Deepfakes hiper-realistas
Os deepfakes – vídeos, áudios ou imagens gerados por IA, que se tornam falsificações tão realistas a ponto de transformar a mentira em verdade – estão se tornando um desafio para bancos e empresas, permitindo que burlas em processos de verificação online ocorram. Algumas seguradoras já oferecem coberturas para danos à reputação causados por deepfakes.

Os riscos para usuários comuns também aumentam. O FBI recentemente alertou sobre criminosos que criam imagens falsas de sequestros para aplicar golpes. Levinzon destaca o crescimento de vídeos falsos de alta qualidade, que forçarão instituições financeiras a reforçar suas medidas de segurança e implementar regulamentos mais rigorosos.

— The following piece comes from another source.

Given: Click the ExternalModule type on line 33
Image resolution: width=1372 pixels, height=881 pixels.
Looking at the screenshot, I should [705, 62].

Roubos de dados pessoais e corporativos

Com a proliferacão de smartwatches, anéis inteligentes e outros dispositivos conectados, os dados de localização, batimentos cardíacos e níveis de estresse se tornam alvos atrativos para hackers.

“Quando os hackers acessam um wearable, os dados podem ser extraídos com facilidade, seja por meio de ataques a aplicativos, Bluetooth ou falhas na nuvem.”

Levinzon enfatiza que, diante da ameaça combinada de IA autônoma, deepfakes e invasão de wearables, os usuários precisarão redobrar a atenção. Entre as recomendações estão a ativação da autenticação em dois fatores, atualizações regulares de software e o uso de VPN, que adiciona uma camada essencial de proteção.

Assim, o próximo ano promete colocar a cibersegurança no centro das atenções, exigindo que empresas e cidadãos se adaptem rapidamente a ameaças cada vez mais sofisticadas e automatizadas.